To maximize the prospects of obtaining a higher positive adjustment in 2019, an Eligible Clinician may elect to fully participate in MIPS for 2017. For full participation, an Eligible Clinician needs only to submit data on each of the required MIPS performance categories for a minimum period of 90 continuous days during 2017. An Eligible Clinician may elect to report data for periods longer than 90 days for 2017, but data submission for all 12 months of 2017 is not required. Under this Option, whether an Eligible Clinician receives an upward, downward or neutral payment adjustment in 2019 will depend on the Eligible Clinician’s performance from scores received in three of the four MIPS performance categories: (1) quality; (2) improvement activities; and (3) advancing care information. During 2017, the fourth performance category on cost will be weighted to zero.

For full MIPS participation, an Eligible Clinician must submit data for a 90-day period on the following performance categories, which are assigned different scoring weights for purposes of computing an Eligible Clinician’s MIPS score.

  1. Quality. For 2017, the quality performance category will be weighted to comprise 50 percent of an Eligible Clinician’s MIPS score. An Eligible Clinician must report at least six quality measures (which must include at least one outcome measure) or one specialty-specific or subspecialty-specific measure set.
  2. Improvement Activities. The Final Rule reduces the number of activities required to achieve full credit in the improvement activity performance category, which comprises 20 percent of an Eligible Clinician’s final score. An Eligible Clinician can engage in either two high-weighted or four medium-weighted activities. Small practices, rural practices or practices located in geographic health professional shortage areas, and non-patient facing MIPS eligible clinicians, will only be required to report on one high-weighted or two medium-weighted activities.
  3. Advancing Care Information. The advancing care information performance category will comprise 30 percent of an Eligible Clinician’s MIPS score. The Final Rule reduces the total number of required measures to five.

2017 Transition Year Participation Options for AAPMs

As an alternative to the MIPS payment pathway, an Eligible Clinician may elect to participate in an AAPM. Eligible Clinicians participating in an AAPM are designated as “Qualifying Participants.” For 2017, there are a limited number of AAPMs including the following.

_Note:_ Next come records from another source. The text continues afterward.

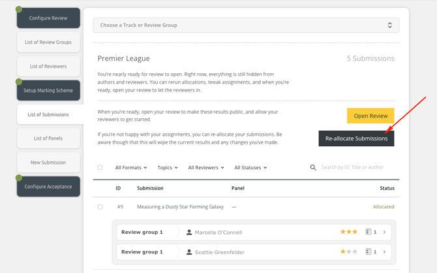
Task: Open Marcella O'Connell's review with the chevron arrow
Action: tap(385, 232)
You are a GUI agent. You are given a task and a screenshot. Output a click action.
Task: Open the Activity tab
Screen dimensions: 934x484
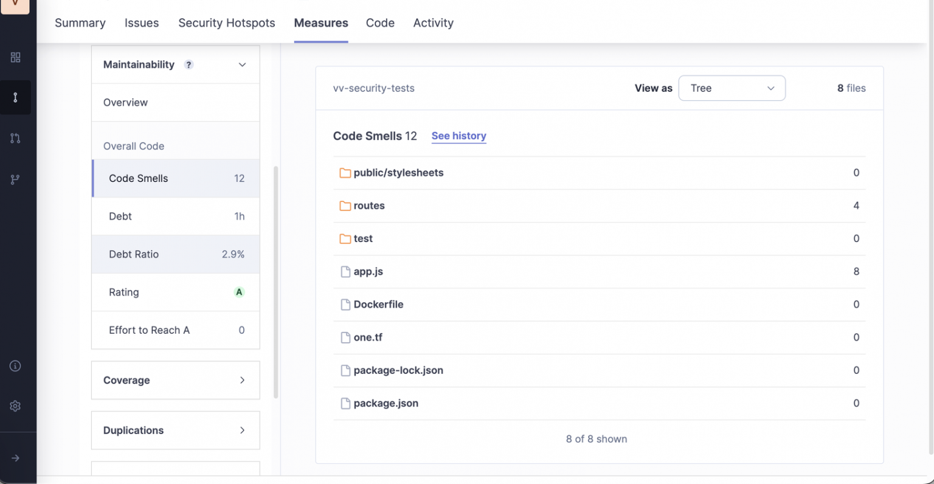(x=433, y=22)
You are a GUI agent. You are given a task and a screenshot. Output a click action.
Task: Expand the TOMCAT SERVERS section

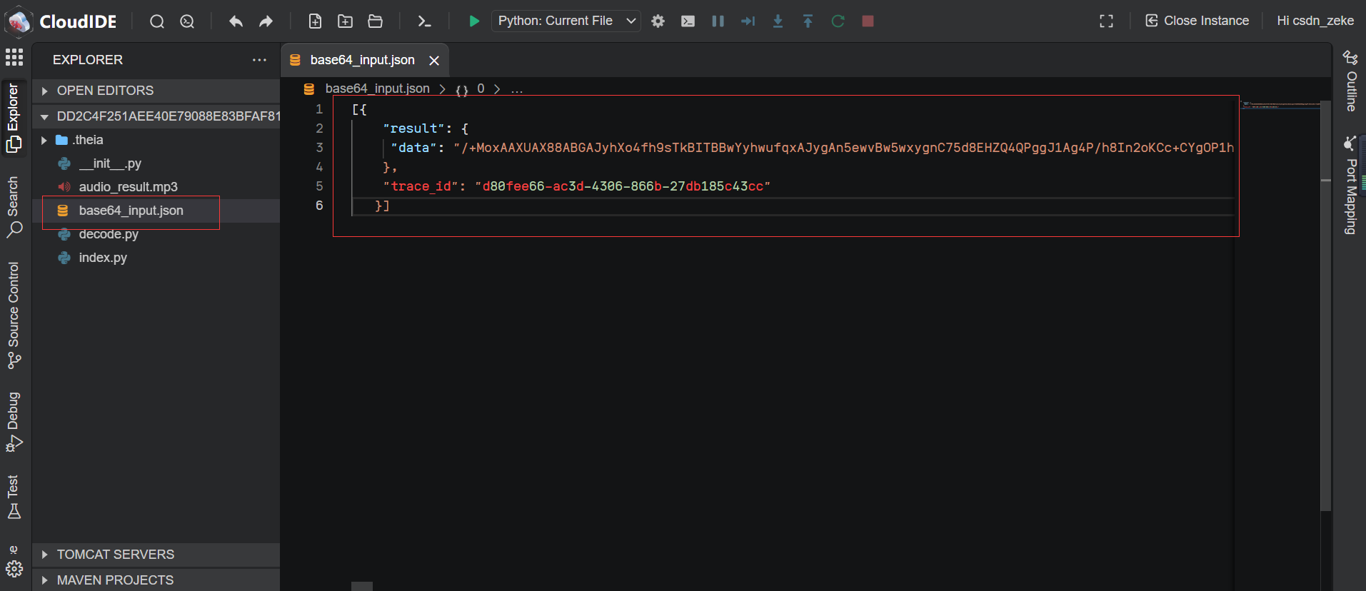pos(115,555)
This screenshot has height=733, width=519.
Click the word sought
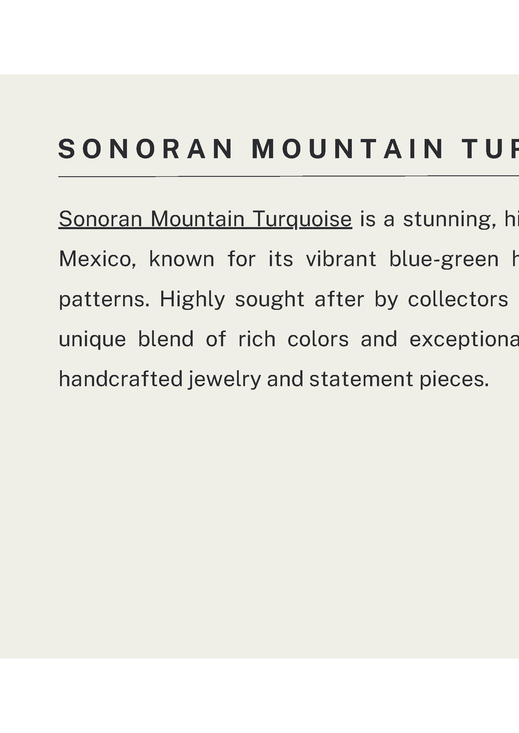269,300
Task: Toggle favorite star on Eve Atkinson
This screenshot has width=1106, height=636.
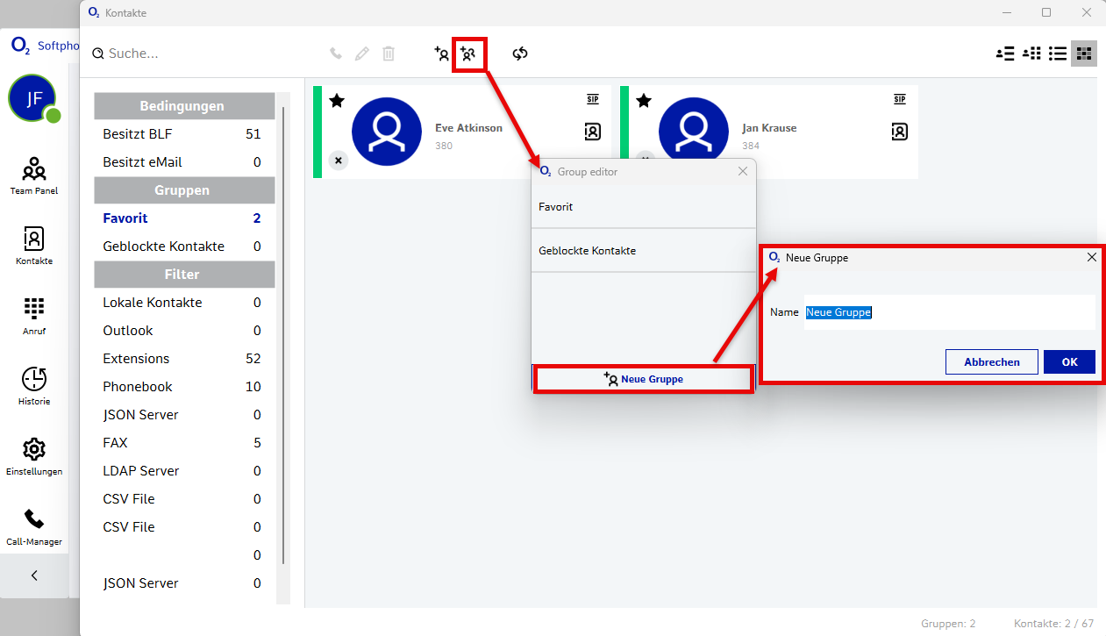Action: click(x=337, y=101)
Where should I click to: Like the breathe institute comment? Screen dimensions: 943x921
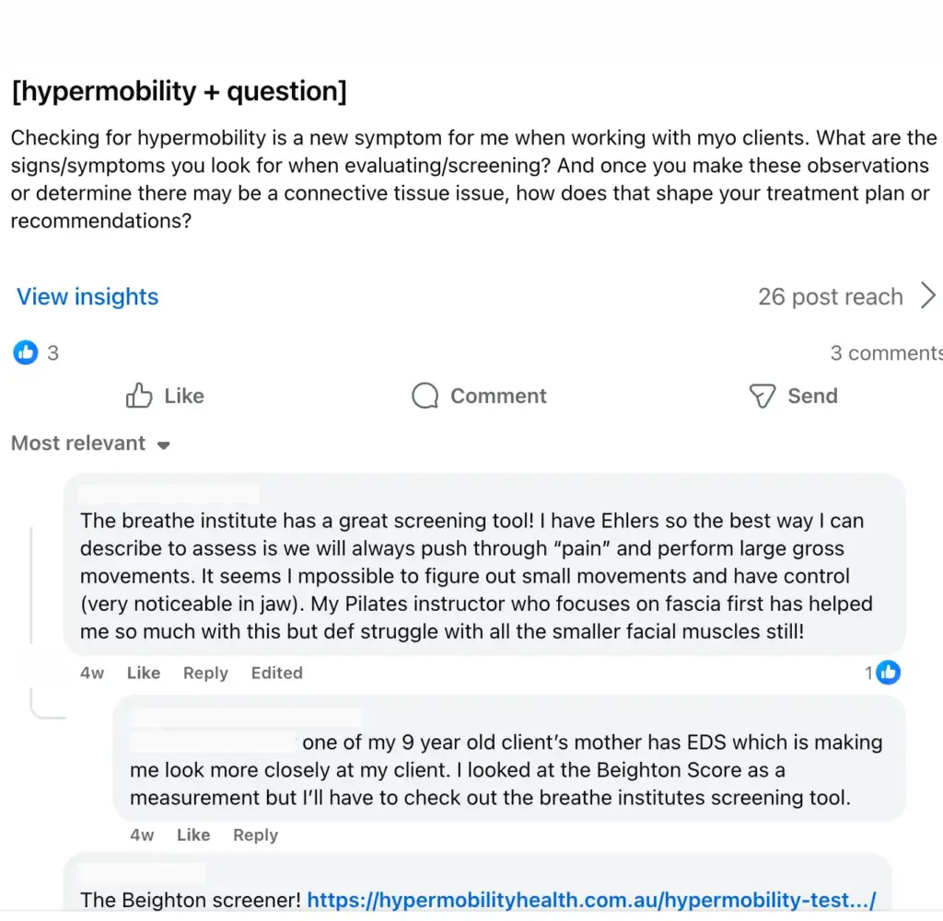point(144,673)
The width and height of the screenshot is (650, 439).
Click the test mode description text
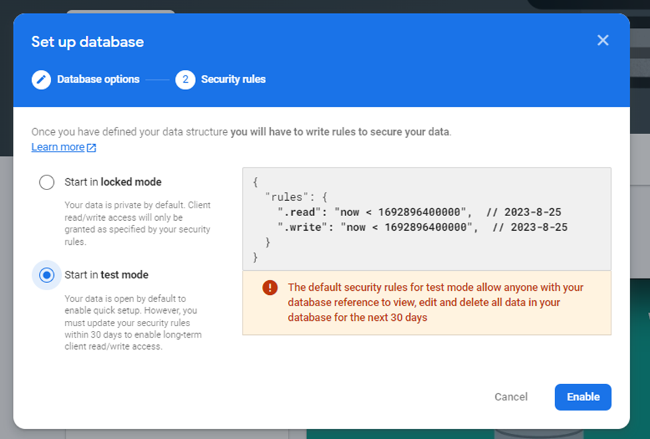click(133, 322)
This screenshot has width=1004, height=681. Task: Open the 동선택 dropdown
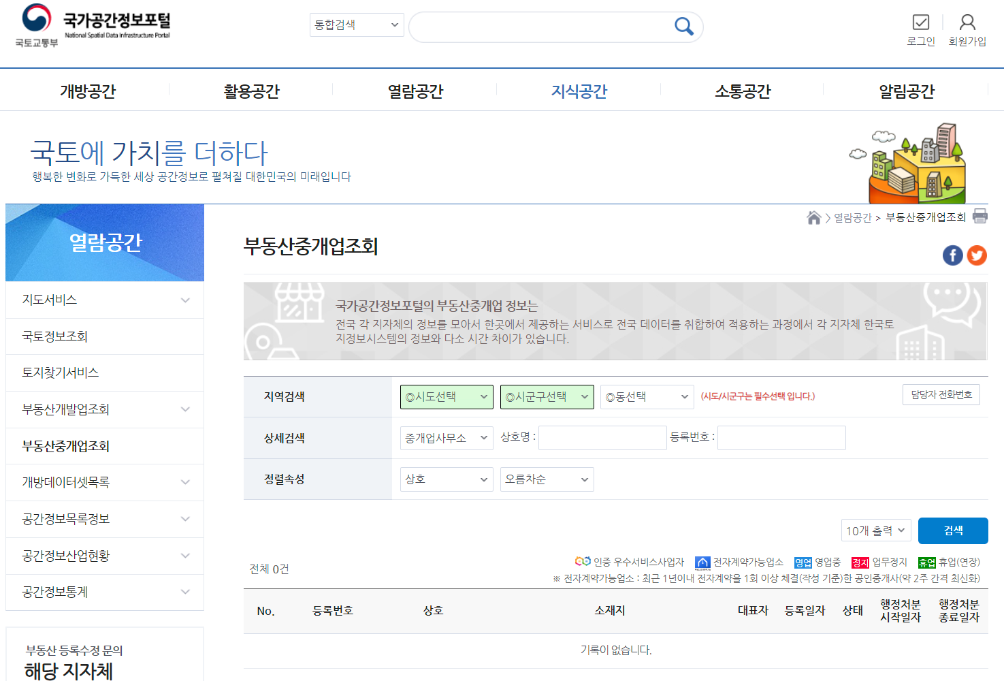(x=646, y=396)
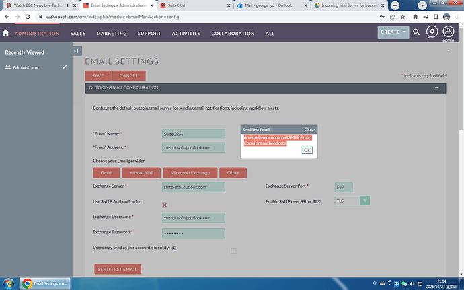Screen dimensions: 464x290
Task: Click the admin user profile icon
Action: pos(449,31)
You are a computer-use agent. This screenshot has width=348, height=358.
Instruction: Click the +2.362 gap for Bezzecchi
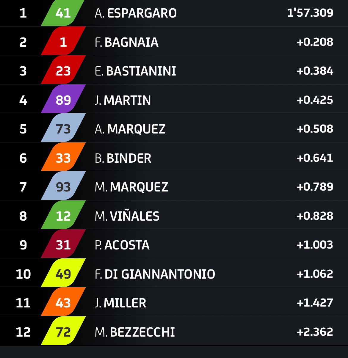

  • Comprehensive ESRD (“CEC”) Model (LDO arrangement);
  • Comprehensive ESRD Care (“CEC”) Model (non-LDO two-sided risk arrangement);
  • Comprehensive Primary Care Plus (“CPC+”) Model;
  • Medicare Shared Savings Program Track 2;
  • Medicare Shared Savings Program Track 3;
  • Next Generation ACO Model; and
  • Oncology Care Model (two-sided risk arrangement).

For those Qualifying Participants in an AAPM for 2017, a five percent positive adjustment will be awarded in 2019 if the Qualifying Participant achieves: 1) the specific measures and objectives of the AAPM; and 2) the necessary thresholds for the number of patient encounters and/or Medicare payment volume through the AAPM. Eligible Clinicians and Qualifying Participants should be mindful that not all ACOs qualify as an AAPM and certain ACOs will be subject to the MIPS pathway. CMS intends to continue to expand and create additional AAPMs through the rule-making process.

Practical Takeaways

Because it is quickly approaching, Eligible Clinicians should focus on “picking their pace” for the 2017 performance year. At a bare minimum, individual Eligible Clinicians and their practice groups should identify the required measures that need to be reported in 2017. Failing to report any measures will trigger a four percent negative Medicare Physician Fee Schedule adjustment in 2019.

Now is also the time to focus on developing and implementing strategies that will accelerate the transition from volume to value. To get started, health care organizations should review their reporting capabilities and performance related to reportable QPP quality measures and activities. Further, health care organizations should also stay up to date with CMS’s announcements and interpretations regarding the Final Rule.